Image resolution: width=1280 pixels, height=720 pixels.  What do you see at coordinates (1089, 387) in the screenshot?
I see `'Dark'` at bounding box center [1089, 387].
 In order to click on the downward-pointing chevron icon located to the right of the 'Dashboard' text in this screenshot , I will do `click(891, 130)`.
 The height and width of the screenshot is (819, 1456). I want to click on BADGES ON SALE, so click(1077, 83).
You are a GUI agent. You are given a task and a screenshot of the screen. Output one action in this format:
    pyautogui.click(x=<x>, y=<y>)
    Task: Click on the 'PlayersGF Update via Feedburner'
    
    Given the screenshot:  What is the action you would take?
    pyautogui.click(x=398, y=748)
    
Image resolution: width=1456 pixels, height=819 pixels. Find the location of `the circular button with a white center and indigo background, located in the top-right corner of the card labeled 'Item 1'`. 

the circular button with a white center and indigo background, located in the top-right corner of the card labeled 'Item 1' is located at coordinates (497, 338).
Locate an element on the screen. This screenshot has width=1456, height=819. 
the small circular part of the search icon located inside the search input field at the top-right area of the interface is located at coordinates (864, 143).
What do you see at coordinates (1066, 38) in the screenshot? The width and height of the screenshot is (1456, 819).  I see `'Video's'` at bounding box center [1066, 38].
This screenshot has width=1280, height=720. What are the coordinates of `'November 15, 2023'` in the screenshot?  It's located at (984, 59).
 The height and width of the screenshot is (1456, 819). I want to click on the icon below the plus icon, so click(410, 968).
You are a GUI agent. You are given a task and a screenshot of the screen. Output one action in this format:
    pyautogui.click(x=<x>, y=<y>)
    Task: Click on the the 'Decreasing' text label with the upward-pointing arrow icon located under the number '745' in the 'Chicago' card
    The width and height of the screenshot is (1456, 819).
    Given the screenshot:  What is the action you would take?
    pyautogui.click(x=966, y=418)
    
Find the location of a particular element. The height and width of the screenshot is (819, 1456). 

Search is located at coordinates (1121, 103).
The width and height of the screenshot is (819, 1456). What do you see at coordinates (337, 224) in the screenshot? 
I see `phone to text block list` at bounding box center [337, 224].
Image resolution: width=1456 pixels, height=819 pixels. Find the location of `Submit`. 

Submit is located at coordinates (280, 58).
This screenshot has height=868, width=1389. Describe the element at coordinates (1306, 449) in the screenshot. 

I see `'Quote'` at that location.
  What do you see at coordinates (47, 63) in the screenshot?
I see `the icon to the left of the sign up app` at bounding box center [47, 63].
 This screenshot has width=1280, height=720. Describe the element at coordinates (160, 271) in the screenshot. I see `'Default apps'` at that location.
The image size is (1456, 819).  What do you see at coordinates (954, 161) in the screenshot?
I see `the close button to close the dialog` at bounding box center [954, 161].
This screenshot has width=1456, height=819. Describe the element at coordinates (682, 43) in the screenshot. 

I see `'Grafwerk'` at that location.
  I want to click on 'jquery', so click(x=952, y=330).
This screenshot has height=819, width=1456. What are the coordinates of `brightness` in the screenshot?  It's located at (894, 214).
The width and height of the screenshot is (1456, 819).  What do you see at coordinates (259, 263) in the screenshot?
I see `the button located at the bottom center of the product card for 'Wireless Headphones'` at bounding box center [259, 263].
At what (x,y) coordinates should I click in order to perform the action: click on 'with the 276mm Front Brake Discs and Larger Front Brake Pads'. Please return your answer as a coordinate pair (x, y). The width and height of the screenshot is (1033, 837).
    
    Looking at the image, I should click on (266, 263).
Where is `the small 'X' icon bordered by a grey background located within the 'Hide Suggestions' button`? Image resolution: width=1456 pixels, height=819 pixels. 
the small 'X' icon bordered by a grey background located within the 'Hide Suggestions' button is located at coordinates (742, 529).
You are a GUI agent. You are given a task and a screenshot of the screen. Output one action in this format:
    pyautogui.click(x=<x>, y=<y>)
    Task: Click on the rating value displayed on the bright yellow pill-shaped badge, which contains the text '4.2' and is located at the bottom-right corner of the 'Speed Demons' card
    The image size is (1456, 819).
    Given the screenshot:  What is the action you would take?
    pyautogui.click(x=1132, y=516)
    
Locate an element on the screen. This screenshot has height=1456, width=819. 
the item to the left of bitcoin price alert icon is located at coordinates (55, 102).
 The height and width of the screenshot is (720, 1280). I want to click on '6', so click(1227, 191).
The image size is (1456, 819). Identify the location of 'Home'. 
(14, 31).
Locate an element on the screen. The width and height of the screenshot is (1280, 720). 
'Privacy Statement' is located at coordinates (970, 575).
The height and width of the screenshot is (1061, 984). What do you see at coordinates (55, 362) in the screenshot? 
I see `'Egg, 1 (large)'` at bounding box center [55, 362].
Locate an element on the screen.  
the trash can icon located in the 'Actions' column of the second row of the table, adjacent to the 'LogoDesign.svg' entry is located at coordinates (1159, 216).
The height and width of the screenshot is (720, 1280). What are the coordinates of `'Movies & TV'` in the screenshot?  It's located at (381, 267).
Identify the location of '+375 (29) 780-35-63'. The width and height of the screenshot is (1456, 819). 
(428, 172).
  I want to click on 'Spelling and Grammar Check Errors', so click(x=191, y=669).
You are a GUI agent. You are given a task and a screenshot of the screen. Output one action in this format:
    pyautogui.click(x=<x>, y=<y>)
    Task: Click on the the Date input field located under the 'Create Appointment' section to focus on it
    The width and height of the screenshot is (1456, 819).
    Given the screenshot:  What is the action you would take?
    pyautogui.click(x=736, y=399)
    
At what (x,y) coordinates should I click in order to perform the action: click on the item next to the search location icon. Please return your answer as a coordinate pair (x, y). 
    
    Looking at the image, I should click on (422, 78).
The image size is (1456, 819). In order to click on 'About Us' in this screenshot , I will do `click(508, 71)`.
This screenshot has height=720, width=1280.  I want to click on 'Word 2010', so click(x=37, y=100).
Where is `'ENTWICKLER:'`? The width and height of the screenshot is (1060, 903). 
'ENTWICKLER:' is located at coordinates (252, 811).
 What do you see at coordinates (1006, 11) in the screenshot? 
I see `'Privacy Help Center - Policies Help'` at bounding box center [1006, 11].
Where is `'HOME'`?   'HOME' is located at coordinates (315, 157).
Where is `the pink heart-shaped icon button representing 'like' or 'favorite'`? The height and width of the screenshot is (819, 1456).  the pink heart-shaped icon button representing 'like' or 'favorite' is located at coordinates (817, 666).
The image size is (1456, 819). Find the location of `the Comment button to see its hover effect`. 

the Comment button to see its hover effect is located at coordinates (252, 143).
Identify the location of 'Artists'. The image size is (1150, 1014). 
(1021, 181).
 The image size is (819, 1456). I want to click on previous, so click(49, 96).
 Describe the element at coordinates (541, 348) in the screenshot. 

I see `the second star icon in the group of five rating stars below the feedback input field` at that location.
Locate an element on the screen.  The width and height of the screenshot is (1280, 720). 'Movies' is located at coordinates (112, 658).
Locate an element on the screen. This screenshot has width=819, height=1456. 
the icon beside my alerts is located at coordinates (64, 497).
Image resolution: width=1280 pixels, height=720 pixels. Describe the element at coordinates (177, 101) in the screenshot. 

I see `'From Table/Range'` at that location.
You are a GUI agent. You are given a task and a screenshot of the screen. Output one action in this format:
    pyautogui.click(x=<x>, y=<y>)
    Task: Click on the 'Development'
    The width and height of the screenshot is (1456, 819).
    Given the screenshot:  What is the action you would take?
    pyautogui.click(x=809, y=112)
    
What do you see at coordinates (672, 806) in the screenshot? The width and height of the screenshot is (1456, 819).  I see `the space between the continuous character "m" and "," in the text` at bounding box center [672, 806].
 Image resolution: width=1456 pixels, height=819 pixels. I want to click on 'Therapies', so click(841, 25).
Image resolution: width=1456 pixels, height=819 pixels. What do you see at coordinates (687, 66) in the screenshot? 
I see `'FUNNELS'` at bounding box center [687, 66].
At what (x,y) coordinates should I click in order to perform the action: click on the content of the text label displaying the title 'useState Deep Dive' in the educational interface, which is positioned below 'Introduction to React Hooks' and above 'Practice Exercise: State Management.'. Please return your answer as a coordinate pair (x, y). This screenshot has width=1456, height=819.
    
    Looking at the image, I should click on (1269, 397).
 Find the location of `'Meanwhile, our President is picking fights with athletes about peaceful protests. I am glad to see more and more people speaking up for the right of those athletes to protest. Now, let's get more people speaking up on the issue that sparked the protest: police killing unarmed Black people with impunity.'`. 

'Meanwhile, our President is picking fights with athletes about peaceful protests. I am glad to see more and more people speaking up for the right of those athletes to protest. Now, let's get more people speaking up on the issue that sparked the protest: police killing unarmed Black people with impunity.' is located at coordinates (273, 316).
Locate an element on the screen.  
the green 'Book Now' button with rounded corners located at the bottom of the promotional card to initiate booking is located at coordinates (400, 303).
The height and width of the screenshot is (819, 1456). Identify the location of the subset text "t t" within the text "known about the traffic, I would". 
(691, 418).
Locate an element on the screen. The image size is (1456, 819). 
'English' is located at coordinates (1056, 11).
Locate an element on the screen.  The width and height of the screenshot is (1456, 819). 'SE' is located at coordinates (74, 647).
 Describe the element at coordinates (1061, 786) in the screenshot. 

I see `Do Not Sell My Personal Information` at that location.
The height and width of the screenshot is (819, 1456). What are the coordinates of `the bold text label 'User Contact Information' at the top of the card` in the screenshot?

Given instruction
Copy the listing above word for word, from its first line through the line containing "The height and width of the screenshot is (1456, 819).", both included.

Exercise response
Image resolution: width=1280 pixels, height=720 pixels.  What do you see at coordinates (1089, 387) in the screenshot?
I see `'Dark'` at bounding box center [1089, 387].
 In order to click on the downward-pointing chevron icon located to the right of the 'Dashboard' text in this screenshot , I will do `click(891, 130)`.
 The height and width of the screenshot is (819, 1456). I want to click on BADGES ON SALE, so click(1077, 83).
You are a GUI agent. You are given a task and a screenshot of the screen. Output one action in this format:
    pyautogui.click(x=<x>, y=<y>)
    Task: Click on the 'PlayersGF Update via Feedburner'
    
    Given the screenshot:  What is the action you would take?
    pyautogui.click(x=398, y=748)
    
Image resolution: width=1456 pixels, height=819 pixels. Find the location of `the circular button with a white center and indigo background, located in the top-right corner of the card labeled 'Item 1'`. 

the circular button with a white center and indigo background, located in the top-right corner of the card labeled 'Item 1' is located at coordinates (497, 338).
Locate an element on the screen. This screenshot has width=1456, height=819. 
the small circular part of the search icon located inside the search input field at the top-right area of the interface is located at coordinates (864, 143).
What do you see at coordinates (1066, 38) in the screenshot? The width and height of the screenshot is (1456, 819).  I see `'Video's'` at bounding box center [1066, 38].
This screenshot has width=1280, height=720. What are the coordinates of `'November 15, 2023'` in the screenshot?  It's located at (984, 59).
 The height and width of the screenshot is (1456, 819). I want to click on the icon below the plus icon, so click(410, 968).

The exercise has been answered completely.